Exercise details: Take the records below and copy them exactly.

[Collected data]

╭──

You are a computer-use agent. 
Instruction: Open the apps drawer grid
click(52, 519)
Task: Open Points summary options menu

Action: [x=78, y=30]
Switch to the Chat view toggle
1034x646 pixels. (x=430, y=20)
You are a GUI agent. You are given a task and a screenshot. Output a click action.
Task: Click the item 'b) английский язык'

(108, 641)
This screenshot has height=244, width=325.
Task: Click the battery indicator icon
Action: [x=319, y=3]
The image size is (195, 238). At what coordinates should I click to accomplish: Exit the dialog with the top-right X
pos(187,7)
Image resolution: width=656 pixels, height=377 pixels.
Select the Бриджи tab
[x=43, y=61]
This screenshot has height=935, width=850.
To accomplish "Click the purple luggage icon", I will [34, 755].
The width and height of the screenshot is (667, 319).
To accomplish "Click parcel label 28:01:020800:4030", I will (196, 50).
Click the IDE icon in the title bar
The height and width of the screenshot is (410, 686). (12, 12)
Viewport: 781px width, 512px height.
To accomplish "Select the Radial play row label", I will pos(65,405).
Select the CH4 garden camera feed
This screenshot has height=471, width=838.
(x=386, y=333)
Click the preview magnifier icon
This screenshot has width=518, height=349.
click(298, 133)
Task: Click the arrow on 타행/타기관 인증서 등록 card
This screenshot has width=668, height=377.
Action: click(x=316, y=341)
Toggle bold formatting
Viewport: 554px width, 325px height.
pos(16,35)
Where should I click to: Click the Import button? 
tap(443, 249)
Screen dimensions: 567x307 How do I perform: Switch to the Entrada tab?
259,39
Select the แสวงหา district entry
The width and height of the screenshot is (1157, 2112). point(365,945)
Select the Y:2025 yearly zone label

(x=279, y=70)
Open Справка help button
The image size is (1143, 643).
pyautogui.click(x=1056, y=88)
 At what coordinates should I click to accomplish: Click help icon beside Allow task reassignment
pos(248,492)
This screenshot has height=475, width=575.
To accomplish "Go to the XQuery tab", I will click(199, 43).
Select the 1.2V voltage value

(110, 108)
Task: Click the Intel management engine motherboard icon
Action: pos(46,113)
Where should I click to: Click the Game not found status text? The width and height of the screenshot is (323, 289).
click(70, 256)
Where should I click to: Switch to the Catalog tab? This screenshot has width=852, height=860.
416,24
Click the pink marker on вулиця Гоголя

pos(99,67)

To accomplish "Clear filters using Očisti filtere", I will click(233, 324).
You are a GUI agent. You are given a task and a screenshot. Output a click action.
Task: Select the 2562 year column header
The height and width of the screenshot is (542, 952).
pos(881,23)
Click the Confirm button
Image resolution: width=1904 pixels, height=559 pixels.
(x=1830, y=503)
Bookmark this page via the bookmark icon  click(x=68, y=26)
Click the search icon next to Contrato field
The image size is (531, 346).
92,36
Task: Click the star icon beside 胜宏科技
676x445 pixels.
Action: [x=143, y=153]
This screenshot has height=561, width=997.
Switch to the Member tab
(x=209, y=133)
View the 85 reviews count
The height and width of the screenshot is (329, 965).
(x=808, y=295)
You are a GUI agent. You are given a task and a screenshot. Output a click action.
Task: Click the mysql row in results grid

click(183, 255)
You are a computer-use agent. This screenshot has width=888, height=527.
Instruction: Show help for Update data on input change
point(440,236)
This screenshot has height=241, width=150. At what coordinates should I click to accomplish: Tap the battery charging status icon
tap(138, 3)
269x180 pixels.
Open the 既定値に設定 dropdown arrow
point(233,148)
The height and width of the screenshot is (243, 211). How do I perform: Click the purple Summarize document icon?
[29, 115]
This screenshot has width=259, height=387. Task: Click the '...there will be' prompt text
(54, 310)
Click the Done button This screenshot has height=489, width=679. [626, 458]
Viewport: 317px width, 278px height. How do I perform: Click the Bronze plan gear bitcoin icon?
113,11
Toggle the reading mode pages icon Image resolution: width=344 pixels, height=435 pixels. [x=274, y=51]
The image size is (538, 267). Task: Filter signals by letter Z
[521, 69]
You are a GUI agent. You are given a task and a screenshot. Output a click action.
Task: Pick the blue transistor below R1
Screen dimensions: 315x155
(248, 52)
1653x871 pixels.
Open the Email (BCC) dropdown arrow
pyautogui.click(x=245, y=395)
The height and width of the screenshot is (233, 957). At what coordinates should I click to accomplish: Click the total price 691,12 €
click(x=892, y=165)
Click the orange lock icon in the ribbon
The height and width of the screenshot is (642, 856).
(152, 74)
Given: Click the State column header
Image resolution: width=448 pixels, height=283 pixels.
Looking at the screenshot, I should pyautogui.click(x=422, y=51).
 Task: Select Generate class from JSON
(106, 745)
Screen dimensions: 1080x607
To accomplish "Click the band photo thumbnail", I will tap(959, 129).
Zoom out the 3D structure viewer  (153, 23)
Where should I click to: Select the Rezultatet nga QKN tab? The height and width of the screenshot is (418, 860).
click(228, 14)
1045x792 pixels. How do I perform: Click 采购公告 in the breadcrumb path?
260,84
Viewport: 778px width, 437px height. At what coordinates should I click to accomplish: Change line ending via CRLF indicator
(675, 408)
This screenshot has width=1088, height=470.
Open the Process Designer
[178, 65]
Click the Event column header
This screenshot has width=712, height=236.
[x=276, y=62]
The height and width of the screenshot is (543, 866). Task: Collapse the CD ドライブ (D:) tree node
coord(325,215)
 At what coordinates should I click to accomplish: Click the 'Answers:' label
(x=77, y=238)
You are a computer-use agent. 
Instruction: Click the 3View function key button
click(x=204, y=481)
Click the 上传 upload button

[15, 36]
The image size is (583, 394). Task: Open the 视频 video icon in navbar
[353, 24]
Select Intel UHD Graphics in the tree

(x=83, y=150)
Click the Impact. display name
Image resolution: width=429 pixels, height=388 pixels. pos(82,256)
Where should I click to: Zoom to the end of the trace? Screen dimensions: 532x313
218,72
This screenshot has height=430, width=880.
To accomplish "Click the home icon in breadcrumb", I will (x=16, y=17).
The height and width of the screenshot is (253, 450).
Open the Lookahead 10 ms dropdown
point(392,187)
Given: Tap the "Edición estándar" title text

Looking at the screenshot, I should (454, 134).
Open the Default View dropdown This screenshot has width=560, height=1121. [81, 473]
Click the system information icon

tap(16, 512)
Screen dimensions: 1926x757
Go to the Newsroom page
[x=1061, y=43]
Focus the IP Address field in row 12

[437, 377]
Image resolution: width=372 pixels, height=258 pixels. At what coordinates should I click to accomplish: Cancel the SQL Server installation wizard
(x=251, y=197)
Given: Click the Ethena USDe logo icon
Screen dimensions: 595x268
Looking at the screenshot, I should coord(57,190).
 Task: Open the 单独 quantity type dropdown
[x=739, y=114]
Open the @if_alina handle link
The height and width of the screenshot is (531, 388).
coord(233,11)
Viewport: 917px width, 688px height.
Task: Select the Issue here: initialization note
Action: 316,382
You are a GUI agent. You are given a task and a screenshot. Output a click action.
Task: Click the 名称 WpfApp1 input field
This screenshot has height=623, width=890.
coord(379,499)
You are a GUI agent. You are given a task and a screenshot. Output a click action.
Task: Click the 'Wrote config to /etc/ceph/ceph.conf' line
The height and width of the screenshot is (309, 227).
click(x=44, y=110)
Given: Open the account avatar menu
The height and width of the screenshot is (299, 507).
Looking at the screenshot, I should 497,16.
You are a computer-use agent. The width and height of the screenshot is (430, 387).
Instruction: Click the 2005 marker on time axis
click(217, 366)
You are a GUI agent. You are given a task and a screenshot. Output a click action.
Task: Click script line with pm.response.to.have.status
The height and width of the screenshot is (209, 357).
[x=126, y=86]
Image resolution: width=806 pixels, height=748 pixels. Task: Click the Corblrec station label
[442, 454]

╰──

Written answer:
You are a computer-use agent. 
Instruction: Open the apps drawer grid
click(52, 519)
Task: Open Points summary options menu

Action: [x=78, y=30]
Switch to the Chat view toggle
1034x646 pixels. (x=430, y=20)
You are a GUI agent. You are given a task and a screenshot. Output a click action.
Task: Click the item 'b) английский язык'

(108, 641)
This screenshot has height=244, width=325.
Task: Click the battery indicator icon
Action: [x=319, y=3]
The image size is (195, 238). At what coordinates should I click to accomplish: Exit the dialog with the top-right X
pos(187,7)
Image resolution: width=656 pixels, height=377 pixels.
Select the Бриджи tab
[x=43, y=61]
This screenshot has height=935, width=850.
To accomplish "Click the purple luggage icon", I will [34, 755].
The width and height of the screenshot is (667, 319).
To accomplish "Click parcel label 28:01:020800:4030", I will (196, 50).
Click the IDE icon in the title bar
The height and width of the screenshot is (410, 686). (12, 12)
Viewport: 781px width, 512px height.
To accomplish "Select the Radial play row label", I will pos(65,405).
Select the CH4 garden camera feed
This screenshot has height=471, width=838.
(x=386, y=333)
Click the preview magnifier icon
This screenshot has width=518, height=349.
click(298, 133)
Task: Click the arrow on 타행/타기관 인증서 등록 card
This screenshot has width=668, height=377.
Action: click(x=316, y=341)
Toggle bold formatting
Viewport: 554px width, 325px height.
pos(16,35)
Where should I click to: Click the Import button? 
tap(443, 249)
Screen dimensions: 567x307 How do I perform: Switch to the Entrada tab?
259,39
Select the แสวงหา district entry
The width and height of the screenshot is (1157, 2112). point(365,945)
Select the Y:2025 yearly zone label

(x=279, y=70)
Open Справка help button
The image size is (1143, 643).
pyautogui.click(x=1056, y=88)
 At what coordinates should I click to accomplish: Click help icon beside Allow task reassignment
pos(248,492)
This screenshot has height=475, width=575.
To accomplish "Go to the XQuery tab", I will click(199, 43).
Select the 1.2V voltage value

(110, 108)
Task: Click the Intel management engine motherboard icon
Action: pos(46,113)
Where should I click to: Click the Game not found status text? The width and height of the screenshot is (323, 289).
click(70, 256)
Where should I click to: Switch to the Catalog tab? This screenshot has width=852, height=860.
416,24
Click the pink marker on вулиця Гоголя

pos(99,67)

To accomplish "Clear filters using Očisti filtere", I will click(233, 324).
You are a GUI agent. You are given a task and a screenshot. Output a click action.
Task: Select the 2562 year column header
The height and width of the screenshot is (542, 952).
pos(881,23)
Click the Confirm button
Image resolution: width=1904 pixels, height=559 pixels.
(x=1830, y=503)
Bookmark this page via the bookmark icon  click(x=68, y=26)
Click the search icon next to Contrato field
The image size is (531, 346).
92,36
Task: Click the star icon beside 胜宏科技
676x445 pixels.
Action: [x=143, y=153]
This screenshot has height=561, width=997.
Switch to the Member tab
(x=209, y=133)
View the 85 reviews count
The height and width of the screenshot is (329, 965).
(x=808, y=295)
You are a GUI agent. You are given a task and a screenshot. Output a click action.
Task: Click the mysql row in results grid

click(183, 255)
You are a computer-use agent. This screenshot has width=888, height=527.
Instruction: Show help for Update data on input change
point(440,236)
This screenshot has height=241, width=150. At what coordinates should I click to accomplish: Tap the battery charging status icon
tap(138, 3)
269x180 pixels.
Open the 既定値に設定 dropdown arrow
point(233,148)
The height and width of the screenshot is (243, 211). How do I perform: Click the purple Summarize document icon?
[29, 115]
This screenshot has width=259, height=387. Task: Click the '...there will be' prompt text
(54, 310)
Click the Done button This screenshot has height=489, width=679. [626, 458]
Viewport: 317px width, 278px height. How do I perform: Click the Bronze plan gear bitcoin icon?
113,11
Toggle the reading mode pages icon Image resolution: width=344 pixels, height=435 pixels. [x=274, y=51]
The image size is (538, 267). Task: Filter signals by letter Z
[521, 69]
You are a GUI agent. You are given a task and a screenshot. Output a click action.
Task: Pick the blue transistor below R1
Screen dimensions: 315x155
(248, 52)
1653x871 pixels.
Open the Email (BCC) dropdown arrow
pyautogui.click(x=245, y=395)
The height and width of the screenshot is (233, 957). At what coordinates should I click to accomplish: Click the total price 691,12 €
click(x=892, y=165)
Click the orange lock icon in the ribbon
The height and width of the screenshot is (642, 856).
(152, 74)
Given: Click the State column header
Image resolution: width=448 pixels, height=283 pixels.
Looking at the screenshot, I should pyautogui.click(x=422, y=51).
 Task: Select Generate class from JSON
(106, 745)
Screen dimensions: 1080x607
To accomplish "Click the band photo thumbnail", I will tap(959, 129).
Zoom out the 3D structure viewer  (153, 23)
Where should I click to: Select the Rezultatet nga QKN tab? The height and width of the screenshot is (418, 860).
click(228, 14)
1045x792 pixels. How do I perform: Click 采购公告 in the breadcrumb path?
260,84
Viewport: 778px width, 437px height. At what coordinates should I click to accomplish: Change line ending via CRLF indicator
(675, 408)
This screenshot has width=1088, height=470.
Open the Process Designer
[178, 65]
Click the Event column header
This screenshot has width=712, height=236.
[x=276, y=62]
The height and width of the screenshot is (543, 866). Task: Collapse the CD ドライブ (D:) tree node
coord(325,215)
 At what coordinates should I click to accomplish: Click the 'Answers:' label
(x=77, y=238)
You are a computer-use agent. 
Instruction: Click the 3View function key button
click(x=204, y=481)
Click the 上传 upload button

[15, 36]
The image size is (583, 394). Task: Open the 视频 video icon in navbar
[353, 24]
Select Intel UHD Graphics in the tree

(x=83, y=150)
Click the Impact. display name
Image resolution: width=429 pixels, height=388 pixels. pos(82,256)
Where should I click to: Zoom to the end of the trace? Screen dimensions: 532x313
218,72
This screenshot has height=430, width=880.
To accomplish "Click the home icon in breadcrumb", I will (x=16, y=17).
The height and width of the screenshot is (253, 450).
Open the Lookahead 10 ms dropdown
point(392,187)
Given: Tap the "Edición estándar" title text

Looking at the screenshot, I should (454, 134).
Open the Default View dropdown This screenshot has width=560, height=1121. [81, 473]
Click the system information icon

tap(16, 512)
Screen dimensions: 1926x757
Go to the Newsroom page
[x=1061, y=43]
Focus the IP Address field in row 12

[437, 377]
Image resolution: width=372 pixels, height=258 pixels. At what coordinates should I click to accomplish: Cancel the SQL Server installation wizard
(x=251, y=197)
Given: Click the Ethena USDe logo icon
Screen dimensions: 595x268
Looking at the screenshot, I should coord(57,190).
 Task: Open the 单独 quantity type dropdown
[x=739, y=114]
Open the @if_alina handle link
The height and width of the screenshot is (531, 388).
coord(233,11)
Viewport: 917px width, 688px height.
Task: Select the Issue here: initialization note
Action: 316,382
You are a GUI agent. You are given a task and a screenshot. Output a click action.
Task: Click the 名称 WpfApp1 input field
This screenshot has height=623, width=890.
coord(379,499)
You are a GUI agent. You are given a task and a screenshot. Output a click action.
Task: Click the 'Wrote config to /etc/ceph/ceph.conf' line
The height and width of the screenshot is (309, 227).
click(x=44, y=110)
Given: Open the account avatar menu
The height and width of the screenshot is (299, 507).
Looking at the screenshot, I should 497,16.
You are a computer-use agent. The width and height of the screenshot is (430, 387).
Instruction: Click the 2005 marker on time axis
click(217, 366)
You are a GUI agent. You are given a task and a screenshot. Output a click action.
Task: Click script line with pm.response.to.have.status
The height and width of the screenshot is (209, 357).
[x=126, y=86]
Image resolution: width=806 pixels, height=748 pixels. Task: Click the Corblrec station label
[442, 454]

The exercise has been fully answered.